Reviewer: James van Maanen
Rating (out of five): ****
A shoo-in to attract foreign film buffs who enjoy arthouse movies of the more mainstream variety, Queen to Play (Joueuse, in the original French) is a smart, small but intensely enjoyable movie -- one that I think would draw the kind of satisfied, word-of-mouth audience that made The Grocer's Son a surprise arthouse hit.
It stars a fine actress -- one who is consistently popular with this particular audience -- Sandrine Bonnaire (Angel of Mine, Intimate Strangers, Vagabond, Her Name is Sabine) and our own Kevin Kline (doing his first full-out French-language role), with help from Jennifer Beals (looking gorgeous in a small but pivotal role) and French hunk Francis Renaud (The Code, Chrysalis), who brings great warmth and humanity to Bonnaire's confused husband. Written and directed by Caroline Bottaro, a newcomer who has previously directed only one 15-minute short, the movie deftly juggles intelligence and emotion, plot and theme, bringing everything home to rest in thoroughly winning fashion without, thankfully, overplaying anything.

· · · ·

* WHAT YOU WILL DO
1/ Do these statements agree with the review of Queen to Play? Answer yes or no for each, and quote the words of the review that decide it.
(a) Kevin Kline plays a full role in French for the first time.
(b) Caroline Bottaro had directed several feature films before this one.
(c) Jennifer Beals has a large leading role.
2/ Repeat word for word the stretch of the Queen to Play review from "Reviewer: James van" through "surprise arthouse hit.".

· · · ·

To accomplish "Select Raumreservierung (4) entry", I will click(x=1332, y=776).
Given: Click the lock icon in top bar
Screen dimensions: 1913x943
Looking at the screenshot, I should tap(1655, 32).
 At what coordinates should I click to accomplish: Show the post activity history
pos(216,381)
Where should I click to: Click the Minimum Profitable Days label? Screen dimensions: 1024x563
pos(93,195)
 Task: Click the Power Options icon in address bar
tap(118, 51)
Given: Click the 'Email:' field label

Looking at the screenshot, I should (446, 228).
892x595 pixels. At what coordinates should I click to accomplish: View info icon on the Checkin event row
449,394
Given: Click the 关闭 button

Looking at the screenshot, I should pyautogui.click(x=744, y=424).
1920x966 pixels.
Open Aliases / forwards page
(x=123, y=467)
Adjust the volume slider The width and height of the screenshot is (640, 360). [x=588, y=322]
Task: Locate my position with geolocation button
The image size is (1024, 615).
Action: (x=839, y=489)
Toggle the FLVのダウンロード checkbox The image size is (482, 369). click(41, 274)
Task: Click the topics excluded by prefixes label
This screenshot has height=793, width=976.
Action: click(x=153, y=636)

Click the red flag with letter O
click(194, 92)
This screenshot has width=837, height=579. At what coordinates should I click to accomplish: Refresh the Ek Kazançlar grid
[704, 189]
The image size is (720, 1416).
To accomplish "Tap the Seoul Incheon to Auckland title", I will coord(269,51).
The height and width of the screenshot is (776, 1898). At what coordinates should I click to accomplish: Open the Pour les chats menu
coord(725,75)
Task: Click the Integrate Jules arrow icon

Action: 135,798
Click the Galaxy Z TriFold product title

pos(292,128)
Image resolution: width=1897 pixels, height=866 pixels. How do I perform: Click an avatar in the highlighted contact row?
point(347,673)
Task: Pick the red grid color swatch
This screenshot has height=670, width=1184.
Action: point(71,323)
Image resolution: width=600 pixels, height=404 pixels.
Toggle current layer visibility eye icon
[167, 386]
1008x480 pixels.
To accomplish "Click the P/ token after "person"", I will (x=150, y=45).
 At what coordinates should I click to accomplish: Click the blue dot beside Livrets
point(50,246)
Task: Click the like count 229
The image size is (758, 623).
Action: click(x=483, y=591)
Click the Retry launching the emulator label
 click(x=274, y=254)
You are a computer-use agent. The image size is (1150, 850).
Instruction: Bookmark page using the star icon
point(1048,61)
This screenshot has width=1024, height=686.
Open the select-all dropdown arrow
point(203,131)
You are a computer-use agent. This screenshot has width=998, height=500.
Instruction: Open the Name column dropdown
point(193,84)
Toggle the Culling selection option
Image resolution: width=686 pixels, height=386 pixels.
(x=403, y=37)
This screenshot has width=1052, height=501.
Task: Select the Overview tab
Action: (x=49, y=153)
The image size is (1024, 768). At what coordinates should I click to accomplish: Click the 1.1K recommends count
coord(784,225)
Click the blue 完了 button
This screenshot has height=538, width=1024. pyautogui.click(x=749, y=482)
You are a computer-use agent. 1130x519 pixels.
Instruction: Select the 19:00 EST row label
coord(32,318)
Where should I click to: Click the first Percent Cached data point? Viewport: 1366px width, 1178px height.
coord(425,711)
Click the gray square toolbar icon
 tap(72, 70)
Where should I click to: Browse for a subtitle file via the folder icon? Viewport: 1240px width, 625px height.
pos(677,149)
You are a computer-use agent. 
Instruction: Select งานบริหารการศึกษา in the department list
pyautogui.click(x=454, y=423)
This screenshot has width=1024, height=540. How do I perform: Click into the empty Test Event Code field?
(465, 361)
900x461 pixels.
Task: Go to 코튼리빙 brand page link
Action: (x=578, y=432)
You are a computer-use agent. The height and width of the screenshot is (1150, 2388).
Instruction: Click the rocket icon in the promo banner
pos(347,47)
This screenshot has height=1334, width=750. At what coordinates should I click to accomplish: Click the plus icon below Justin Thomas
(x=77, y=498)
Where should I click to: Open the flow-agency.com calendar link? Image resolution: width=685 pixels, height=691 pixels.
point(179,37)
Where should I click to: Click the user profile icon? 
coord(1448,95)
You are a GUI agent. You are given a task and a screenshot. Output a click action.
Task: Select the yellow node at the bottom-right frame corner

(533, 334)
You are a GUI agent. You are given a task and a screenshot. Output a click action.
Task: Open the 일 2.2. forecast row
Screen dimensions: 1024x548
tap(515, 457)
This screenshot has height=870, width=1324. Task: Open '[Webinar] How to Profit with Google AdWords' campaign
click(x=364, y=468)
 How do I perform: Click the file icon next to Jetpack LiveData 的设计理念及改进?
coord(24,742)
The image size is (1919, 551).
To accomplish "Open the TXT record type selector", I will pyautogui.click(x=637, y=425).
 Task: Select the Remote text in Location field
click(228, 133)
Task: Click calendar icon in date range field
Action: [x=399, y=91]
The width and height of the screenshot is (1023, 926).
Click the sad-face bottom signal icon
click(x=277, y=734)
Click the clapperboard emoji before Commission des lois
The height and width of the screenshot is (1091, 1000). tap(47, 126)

· · · ·

* ANSWER LIST
1/
(a) Yes: "doing his first full-out French-language role"
(b) No: "a newcomer who has previously directed only one 15-minute short"
(c) No: "looking gorgeous in a small but pivotal role"

2/
Reviewer: James van Maanen
Rating (out of five): ****
A shoo-in to attract foreign film buffs who enjoy arthouse movies of the more mainstream variety, Queen to Play (Joueuse, in the original French) is a smart, small but intensely enjoyable movie -- one that I think would draw the kind of satisfied, word-of-mouth audience that made The Grocer's Son a surprise arthouse hit.